WASHINGTON, D.C.: The Federal Reserve was expected to pause on its path toward launching a series a rate hikes as a two-day monetary policy meeting opened in Washington on Tuesday (Wednesday in Manila).
With the expected first Fed interest rate rise in nearly nine years already stirring turmoil in global markets, the Federal Open Market Committee will want to assess the US economy’s strength after a winter slowdown, and also not add to market stress with another possible Greek debt crisis looming.
Fed Chair Janet Yellen had put the US central bank on course for a possible hike in the federal funds rate, locked at zero since 2008, as early as June.
A signal for that had been anticipated at this week’s Federal Open Market Committee meeting.
But with the economy not yet clear of the winter slump, and Greece possibly headed for a debt default and tumultuous exit from the euro area, the FOMC can afford to remain in a holding pattern, analysts said.
One of the Fed’s key economic guideposts, inflation, remains far below target. And March’s low hiring numbers raised doubts about the other crucial FOMC benchmark, the strength of the job market.
Other indicators have been disappointing as well: industrial production is down, in part due to the strong dollar; wage gains remain weak; and consumer confidence plunged in April.

Material provided.
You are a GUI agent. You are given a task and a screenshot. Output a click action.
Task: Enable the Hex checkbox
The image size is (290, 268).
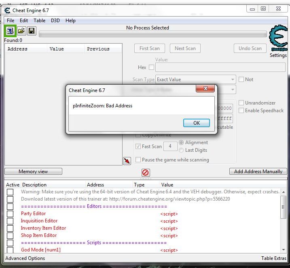point(152,67)
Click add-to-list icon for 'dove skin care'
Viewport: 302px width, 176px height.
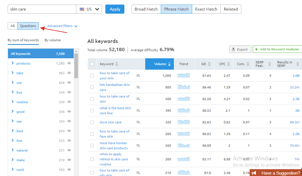138,122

What the exercise asks.
Resume the news report on the Federal Reserve's policy meeting, picking up after its final sentence.

Output of the task.
In addition, analysts expect the Commerce Department to report a poor number — sub-1 percent by some estimates — for first-quarter economic growth early Wednesday, compared with the 2.2 percent pace of the 2014 fourth quarter.
“Given that the Fed will be monitoring any and all measures of inflation to ensure complete confidence in their outlook, we expect that they will wait for a few more months of data before making any major decisions,” said Kim Fraser Chase of BBVA.
“Therefore, we continue to expect the first rate hike in September, once they have received both inflation and employment data through August, with a very gradual pace of rate increases thereafter.”
A June hike has been on the radar since March when the FOMC stopped saying it would remain patient before embarking on what it forecasts will be a series of slow rate increases back to a “normal” post-crisis monetary policy.
The removal of the “patience” pledge from the FOMC policy statement was an indicator that the first rate hike could come as early as June, Yellen said at the time.
But some of the decision hinges on just how anxious the FOMC is to get the very first increase out of the way, so jittery global markets can focus on the medium-term trend rather than the icebreaker.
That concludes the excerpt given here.